National HIV/STI/TB Programme

Government of Jamaica 

Enabling Environment and Human Rights

Advocate Programmes that Protect Human Rights

  • HIV-related workplace policies and programmes
  • National HIV Related Discrimination Reporting and Redress System (NHDRRS)
  • Greater Involvement of Persons Living with HIV
  • Interventions to establish a policy and legal framework for discrimination reduction



All human beings including people living with HIV (PLHIV) are entitled to basic human rights – the right to health, the right to work and the right to an adequate standard of living. There are many factors that hinder access to these rights such as access to HIV prevention interventions and treatment, support and care services for PLHIV. The factors include social and cultural norms, stigma and discrimination and socio-economic issues.

Jamaica has taken preliminary steps to address some of these factors with the approval of the National HIV/AIDS Policy (May, 2005) and other sector policies including the National Workplace Policy on HIV/AIDS (February 9, 2010). The workplace has been included in settings to be targeted with HIV risk reduction and discrimination reduction interventions. The workforce represents the age group with the highest number of persons reported with AIDS and advanced HIV (15-49 years). By the end of 2008, HIV/AIDS workplace sensitization and training efforts and policies had been developed in 180 large private sector companies with 136 of them having an adaptation of the national policies on HIV. The Jamaica Business Council on HIV/AIDS (JABCHA) that was established in September 2006 continues to lead the private sector’s response to HIV and engage its members in being part of the national HIV/AIDS response. This effort has been embraced by the Jamaica Manufacturers’ Association, the Jamaica Employers’ Federation and the Private Sector Organisation of Jamaica.

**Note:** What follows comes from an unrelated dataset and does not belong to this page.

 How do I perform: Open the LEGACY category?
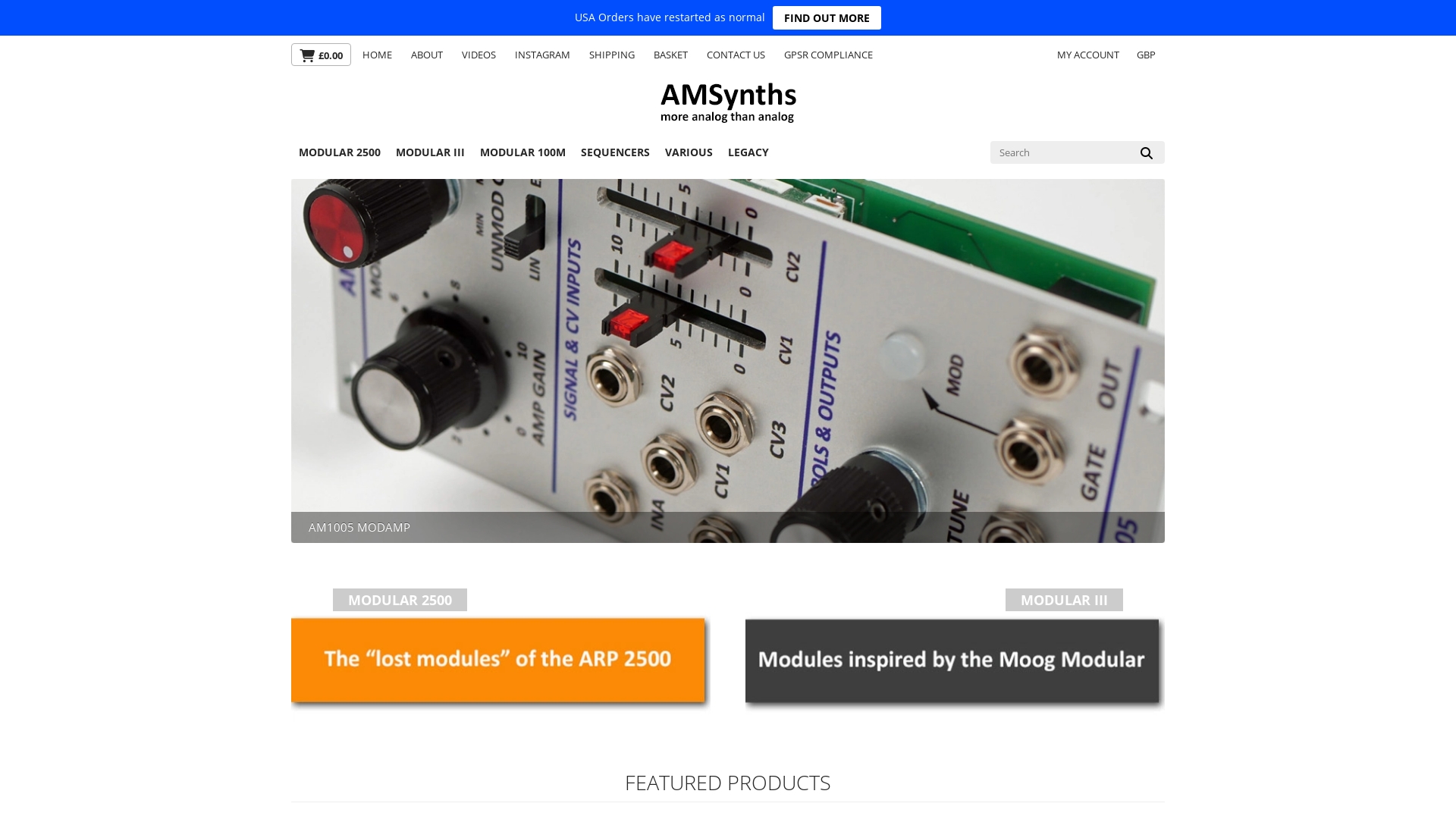748,152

Four ministries are leading critical sectors of Labour and Social Security, Tourism, Education, and National Security in dealing with HIV and AIDS using workplace sector policies and programmes. In addition all government ministries have developed adaptations of the National Workplace Policy on HIV/AIDS and continue to implement annual action plans based on policy objectives.

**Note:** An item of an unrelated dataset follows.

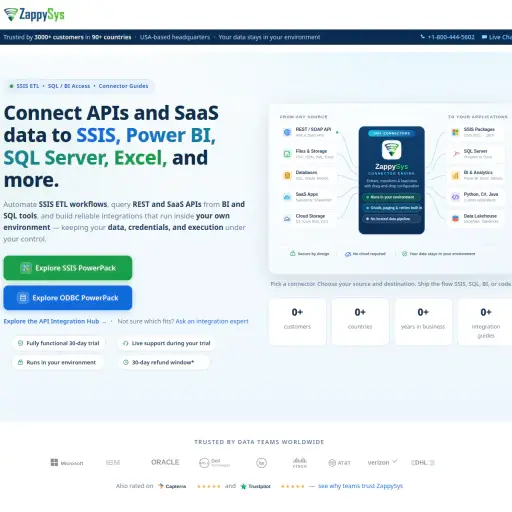Click the Verizon logo in trusted brands

[382, 462]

The Ministry of Health through the National HIV/STI Programme and the Ministry of Labour have joined forces to ensure that legislation supports policy objectives. Within this context, Government will be asked to:

  • Amend the Public Health (Class 1 Notifiable Diseases) Order 2003. This Order classifies HIV and AIDS as a notifiable disease and as a communicable disease. Although HIV/AIDS is a communicable disease, it is not contagious. Persons living with HIV and AIDS have experienced discrimination because persons have interpreted communicable as contagious. HIV is NOT contagious. There is no reason to deny anyone access to swimming pools and other public facilities. HIV is not transmitted during every day social and casual contact. There is no reason to deny children living HIV access to school because of suspected or real HIV status. It is being recommended that the provisions relating to communicable diseases in Public Health Regulations or in the Education Act should not apply to HIV and AIDS. HIV and AIDS should remain in the classification of notifiable diseases for the sole purpose of surveillance and reporting.
  • Support the integration of the redress aspect of the National HIV Related Discrimination Reporting and Redress System (NHDRRS) into existing redress entities.
  • Support HIV Regulations needed to support the National Workplace Policy on HIV/AIDS within the context of a proposed Occupational Safety and Health Act (OSH).